Throughout the past decade, a search engine’s most critical success factors – relevance, comprehensiveness, performance, freshness, and ease of use – have remained fairly stable. Relevance is more subjective than ever and must take into consideration the holistic search experience one user at a time. Inferring each user’s intent from a mere 2.1 search terms remains at the core of the relevance challenge.
Social search addresses relevance head-on. After “on-the-page” and “off-the-page” criteria, web connectivity and link authority, relevance is now increasingly augmented by implicit and explicit user behaviors, social networks and communities.
Attempts to literally harness human judgement to do the work of a cataloging engine (see the Mechanical Turk) don’t scale to internet proportions. What we need is a way to collect social information without imposing a burden on users. Some sites have succeeded in providing a platform where users freely contribute linked content , e.g. WikiPedia, and some have further gotten their users to add cataloging information — e.g. YouTube‘s tags. Visualizations like tag clouds make these implementations easier to use, but no deeper. And they still require intentional effort, and therefore goodwill and trust — two of the least scalable human resources.
I fundamentally agree with Fischer’s conclusion that using self-organizing groups to generate consensus is a much better way to measure relevance. The big question is how to balance the needs of social data collection with the freedom of association that it depends on. The public, machine-readable nature of most web forums amplifies any chilling effect into a snowstorm of suppression. Further, when a web service becomes popular, there is a strong temptation to monetize that popularity with ads, sponsored content, selling user information to marketers, etc.
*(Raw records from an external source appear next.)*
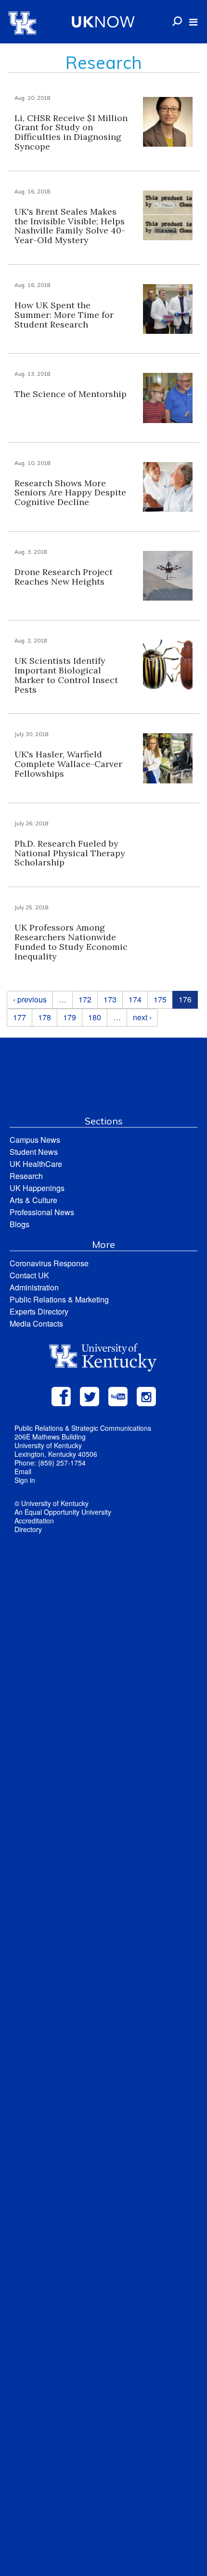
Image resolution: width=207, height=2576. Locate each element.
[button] (193, 22)
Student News (34, 1151)
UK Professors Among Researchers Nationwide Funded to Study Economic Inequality (71, 941)
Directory (28, 1529)
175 (160, 999)
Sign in (24, 1480)
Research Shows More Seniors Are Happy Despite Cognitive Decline (70, 493)
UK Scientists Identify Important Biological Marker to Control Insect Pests (66, 675)
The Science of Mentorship (70, 393)
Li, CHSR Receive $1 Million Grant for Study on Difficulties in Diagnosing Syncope (71, 132)
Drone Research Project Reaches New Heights (63, 576)
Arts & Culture (33, 1200)
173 (110, 999)
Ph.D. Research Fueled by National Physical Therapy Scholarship (69, 853)
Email (22, 1471)
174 (135, 999)
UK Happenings (37, 1187)
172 (84, 999)
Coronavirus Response (49, 1263)
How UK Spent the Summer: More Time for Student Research (64, 315)
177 (19, 1017)
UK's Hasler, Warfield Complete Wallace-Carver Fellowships (68, 764)
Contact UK (29, 1275)
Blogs (19, 1224)
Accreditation (34, 1520)
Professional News (42, 1212)
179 (69, 1017)
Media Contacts (36, 1323)
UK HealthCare (36, 1163)
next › (142, 1017)
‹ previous (30, 999)
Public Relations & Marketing (59, 1299)
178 (44, 1017)
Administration (34, 1287)
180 (94, 1017)
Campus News (35, 1139)
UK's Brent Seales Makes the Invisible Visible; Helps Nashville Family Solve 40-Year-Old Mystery (69, 226)
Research (26, 1175)
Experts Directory (39, 1311)
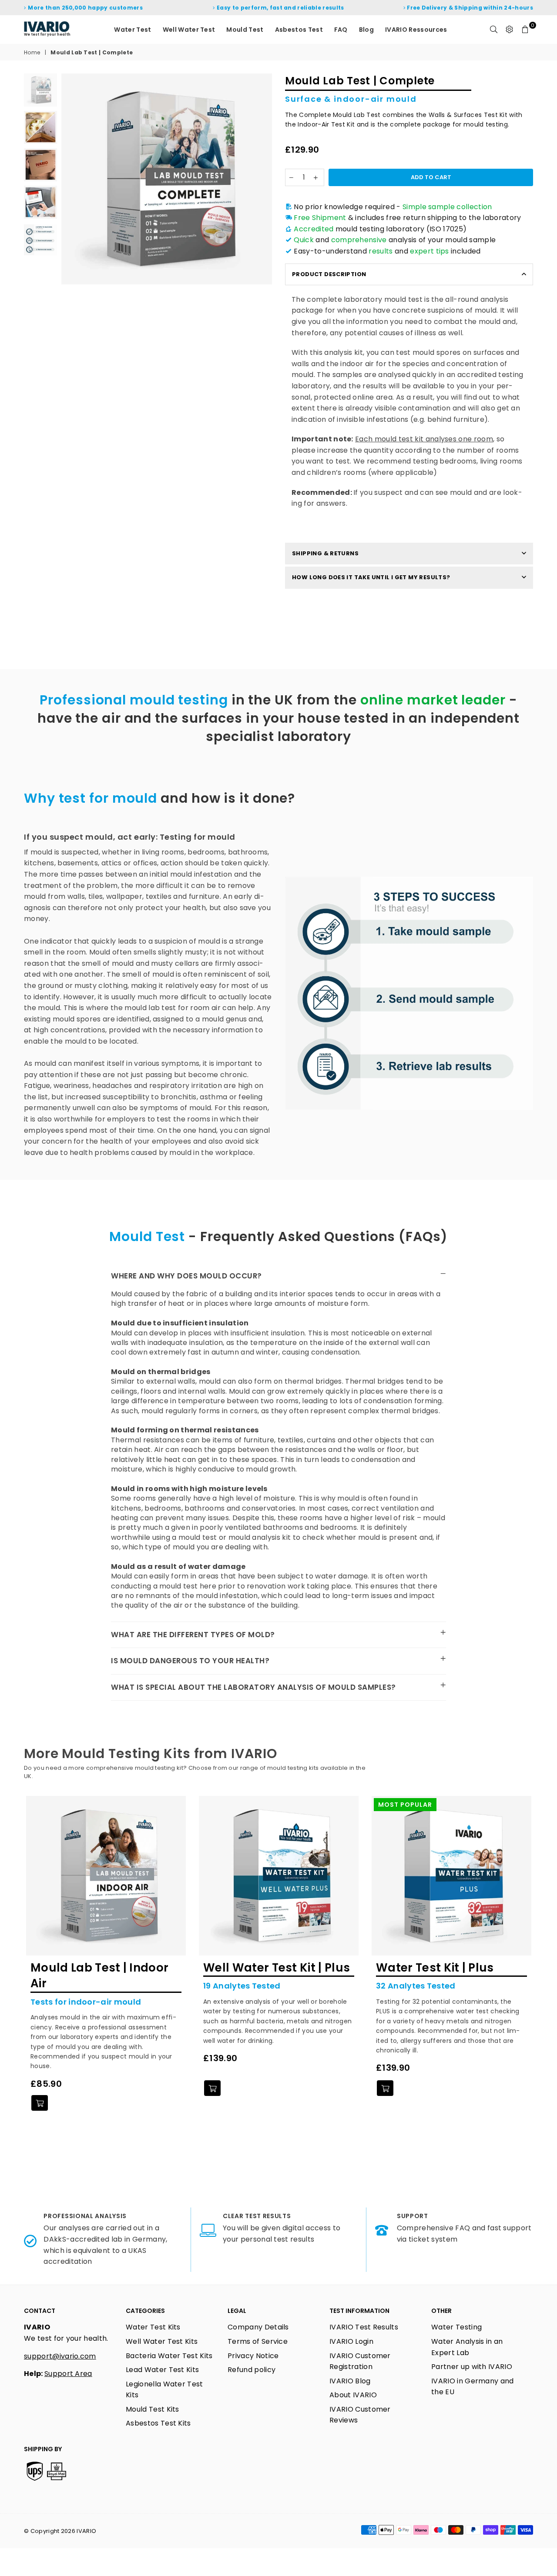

That background probably skews the opinions expressed in that forum, and by extension, the extractable metadata.
But even more fundamentally, there is something different about web discourse that makes participants espouse opinions they normally wouldn’t. Try researching software on a users’ forum. Many seemingly sincere opinions are based not on experience but are sort of meta-opinions as to the consensus answer. In fact I bet most posters really are sincere — I have caught myself doing this. This reification is what actually creates consensus, and having posted on the accepted side of an issue recursively increases a poster’s reputation. There is no check on this tendency because we lack the normal social status indicators online. I would bet that posters regress toward the mean opinion much faster than in offline discourse. Any social scientists out there want to test this out?
Speaking of which, there are already many empirically supported social biases which affect our judgements and opinions. Are we ready for Search by Stereotype? The tyranny of the majority and the tragedy of the commons are as dangerous to the freedom of (digital) association as government suppression or market influences.
The web as it currently stands, the non-semantic web, is largely non-judgemental in its handling of information. Divergent opinions have equal opportunity to be tagged, linked, and accepted. This non-function is actually a feature. Before we trust online consensus to generate relevance measurements for our social search engines, we need to understand and try to compensate for its biases.